New tripodal ligands 2,4,6-triethyl-1,3,5-tris{[1-(2-pyridinyl)ethenyl]sulfinylmethyl}ben zenes 6, characterized by three pendant chains each containing both sulfoxide and pyridine moieties, were synthesized from the corresponding sulfenic acid and 2-ethynylpyridine. Two diastereomeric mixtures were obtained and separated, one racemic mixture 6a, having a C3 symmetry axis and the other 6b with no symmetry. With the aim of studying the coordination ability of these chelating-N,S type ligands, monobranched racemic [1-(2-pyridinyl)ethenyl]sulfinylbenzene 9 was also synthesized.
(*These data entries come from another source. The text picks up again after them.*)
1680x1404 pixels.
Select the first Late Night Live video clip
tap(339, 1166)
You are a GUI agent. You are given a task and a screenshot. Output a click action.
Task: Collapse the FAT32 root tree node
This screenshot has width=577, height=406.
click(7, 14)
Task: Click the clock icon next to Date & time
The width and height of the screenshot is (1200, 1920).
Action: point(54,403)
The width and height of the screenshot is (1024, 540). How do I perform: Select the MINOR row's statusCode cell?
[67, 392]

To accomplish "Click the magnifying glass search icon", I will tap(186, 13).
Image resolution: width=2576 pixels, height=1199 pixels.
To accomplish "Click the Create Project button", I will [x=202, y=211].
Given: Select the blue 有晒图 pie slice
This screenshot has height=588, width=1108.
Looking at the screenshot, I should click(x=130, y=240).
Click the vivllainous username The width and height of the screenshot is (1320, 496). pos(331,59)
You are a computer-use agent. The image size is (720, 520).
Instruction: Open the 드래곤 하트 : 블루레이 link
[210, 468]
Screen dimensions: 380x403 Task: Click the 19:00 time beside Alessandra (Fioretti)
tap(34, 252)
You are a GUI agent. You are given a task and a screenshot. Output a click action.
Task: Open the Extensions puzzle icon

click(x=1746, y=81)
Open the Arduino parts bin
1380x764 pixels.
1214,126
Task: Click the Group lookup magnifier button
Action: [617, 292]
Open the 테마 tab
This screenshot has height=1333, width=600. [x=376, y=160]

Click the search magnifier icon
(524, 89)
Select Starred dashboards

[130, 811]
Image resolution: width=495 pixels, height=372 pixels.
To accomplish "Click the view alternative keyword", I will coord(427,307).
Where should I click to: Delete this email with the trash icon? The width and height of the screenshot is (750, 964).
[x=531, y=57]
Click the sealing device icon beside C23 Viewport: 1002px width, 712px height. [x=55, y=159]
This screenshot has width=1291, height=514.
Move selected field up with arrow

Upon addition of an equivalent amount of the monochelating ligand 9 or the tripodal species 6a to a CD3CN solution of a platinum(II) complex of the type cis-[PtMe2(Me2SO)2] (Pt1) or trans-[PtMeCl(Me2SO)2] (Pt2), platinum(II) coordination and chelation occurred, as definitively indicated by a sharp change in the 1H NMR spectrum towards the final corresponding chelated platinum(II) species and free dimethyl sulfoxide. The prepared platinum(II) species contain one or three fragments of the type {PtMe2}(10 or 12) and {PtMeCl}(11 or 13) bound to the pyridinyl/sulfinyl skeleton in the coordinating ligands 9 and 6a. All the prepared species were fully characterized by NMR spectroscopy from the connectivities in 2D-COSY, 1H-13C HSQC and phase-sensitive 2D-NOESY spectra which confirm the molecular mechanics calculation predictions.